Personal information
- Full name: Mordaunt Henry Caspers Doll
- Born: 5 April 1888 Camberwell, London
- Died: 30 June 1966 (aged 78) Devizes, Wiltshire
- Batting: Right-handed
- Relations: Christian Doll (brother)

Domestic team information
- 1907–1920: Marylebone Cricket Club
- 1908: Cambridge University
- 1907–1909: Hertfordshire
- 1912–1919: Middlesex

Career statistics
| Competition | First-class |
| Matches | 43 |
| Runs scored | 1,097 |
| Batting average | 18.59 |
| 100s/50s | 1/0 |
| Top score | 102* |
| Balls bowled | 1,034 |
| Wickets | 15 |
| Bowling average | 43.66 |
| 5 wickets in innings | 1 |
| 10 wickets in match | 0 |
| Best bowling | 5/52 |
| Catches/stumpings | 32/– |
- Source: , 19 December 2018

= Mordaunt Doll =

English cricketer

Mordaunt Henry Caspers Doll (5 April 1888 – 30 June 1966) was an English first-class cricketer.

The son of Charles Fitzroy Doll, he was educated at Charterhouse School where he excelled as a schoolboy cricketer between 1905 and 1907. He scored 195 runs against Westminster School in his final year at school as he and RLL Braddell put on a stand of 214 in the last hour.
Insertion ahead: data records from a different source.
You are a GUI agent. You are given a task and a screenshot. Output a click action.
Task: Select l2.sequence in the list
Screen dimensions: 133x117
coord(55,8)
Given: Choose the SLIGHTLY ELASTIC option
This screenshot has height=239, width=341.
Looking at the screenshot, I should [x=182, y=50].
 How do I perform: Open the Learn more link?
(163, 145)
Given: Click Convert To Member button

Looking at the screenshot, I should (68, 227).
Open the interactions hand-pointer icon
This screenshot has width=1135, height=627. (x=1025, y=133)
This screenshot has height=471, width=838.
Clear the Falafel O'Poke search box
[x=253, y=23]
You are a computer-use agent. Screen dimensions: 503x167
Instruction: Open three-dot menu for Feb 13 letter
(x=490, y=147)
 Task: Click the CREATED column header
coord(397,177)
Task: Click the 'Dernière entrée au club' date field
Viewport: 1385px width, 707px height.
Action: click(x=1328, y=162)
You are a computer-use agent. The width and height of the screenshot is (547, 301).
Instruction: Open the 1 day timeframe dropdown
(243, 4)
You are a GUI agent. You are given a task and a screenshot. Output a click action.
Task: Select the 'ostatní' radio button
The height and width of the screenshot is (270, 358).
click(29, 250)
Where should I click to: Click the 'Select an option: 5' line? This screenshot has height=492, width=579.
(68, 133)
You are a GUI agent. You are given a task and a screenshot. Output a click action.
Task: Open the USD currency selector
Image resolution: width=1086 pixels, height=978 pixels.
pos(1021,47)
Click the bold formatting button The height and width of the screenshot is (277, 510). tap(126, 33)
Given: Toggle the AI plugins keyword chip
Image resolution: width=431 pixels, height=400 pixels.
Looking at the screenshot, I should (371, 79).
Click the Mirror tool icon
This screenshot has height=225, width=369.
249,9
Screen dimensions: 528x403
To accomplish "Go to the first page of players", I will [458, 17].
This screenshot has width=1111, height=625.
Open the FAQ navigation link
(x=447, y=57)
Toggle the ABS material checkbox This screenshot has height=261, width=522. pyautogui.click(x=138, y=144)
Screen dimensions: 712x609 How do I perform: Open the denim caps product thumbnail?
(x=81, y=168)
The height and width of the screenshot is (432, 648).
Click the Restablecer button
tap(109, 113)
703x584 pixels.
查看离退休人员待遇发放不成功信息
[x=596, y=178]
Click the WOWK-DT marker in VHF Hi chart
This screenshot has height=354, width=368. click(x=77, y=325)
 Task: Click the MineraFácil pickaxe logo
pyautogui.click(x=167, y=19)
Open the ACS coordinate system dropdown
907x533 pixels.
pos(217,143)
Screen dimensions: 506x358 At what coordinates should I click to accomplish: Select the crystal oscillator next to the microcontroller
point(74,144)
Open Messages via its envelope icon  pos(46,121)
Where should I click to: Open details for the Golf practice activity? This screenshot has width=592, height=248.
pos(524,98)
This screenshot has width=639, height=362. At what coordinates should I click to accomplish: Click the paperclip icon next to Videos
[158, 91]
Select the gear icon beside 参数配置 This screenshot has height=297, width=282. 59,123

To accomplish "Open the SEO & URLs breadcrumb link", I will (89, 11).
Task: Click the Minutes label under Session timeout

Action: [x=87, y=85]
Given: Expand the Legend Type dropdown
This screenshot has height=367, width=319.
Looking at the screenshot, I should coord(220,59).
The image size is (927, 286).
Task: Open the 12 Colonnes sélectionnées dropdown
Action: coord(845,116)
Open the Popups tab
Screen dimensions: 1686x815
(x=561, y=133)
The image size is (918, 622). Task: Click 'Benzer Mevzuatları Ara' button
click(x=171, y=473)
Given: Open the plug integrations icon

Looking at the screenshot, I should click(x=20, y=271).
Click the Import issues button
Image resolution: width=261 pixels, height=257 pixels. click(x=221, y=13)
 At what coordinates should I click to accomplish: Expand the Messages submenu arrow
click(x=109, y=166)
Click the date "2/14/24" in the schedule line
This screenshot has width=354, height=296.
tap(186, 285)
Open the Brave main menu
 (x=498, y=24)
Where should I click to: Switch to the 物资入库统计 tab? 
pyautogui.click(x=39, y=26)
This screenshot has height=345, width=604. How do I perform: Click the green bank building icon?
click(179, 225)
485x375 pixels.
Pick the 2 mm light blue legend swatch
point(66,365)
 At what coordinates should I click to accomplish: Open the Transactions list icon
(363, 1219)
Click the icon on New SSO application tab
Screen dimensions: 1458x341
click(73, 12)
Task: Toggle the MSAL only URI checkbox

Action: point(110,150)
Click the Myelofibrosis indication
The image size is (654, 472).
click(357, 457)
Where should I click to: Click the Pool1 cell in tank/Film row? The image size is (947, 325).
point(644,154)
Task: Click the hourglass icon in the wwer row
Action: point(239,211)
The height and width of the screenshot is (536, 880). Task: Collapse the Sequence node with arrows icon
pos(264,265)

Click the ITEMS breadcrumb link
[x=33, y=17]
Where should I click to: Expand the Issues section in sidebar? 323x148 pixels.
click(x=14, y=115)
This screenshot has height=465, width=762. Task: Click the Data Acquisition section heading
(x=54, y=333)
From Charterhouse he went up to Trinity College, Cambridge.

He was a hard hitting right-handed batsman who represented MCC (1907–1920), Cambridge University (1908), Demobilised Officers (1919), Etceteras XI (1910), Hertfordshire (1907–1909), Middlesex (1912–1919) and PF Warner's XI (1919).

Doll scored 102 not out in a county record eighth wicket stand of 182 in two hours with Joe Murrell for Middlesex against Nottinghamshire at Lord's in 1913. He toured the West Indies in 1912/1913 with an MCC team led by Arthur Somerset.

His brother, Christian, was also a first-class cricketer.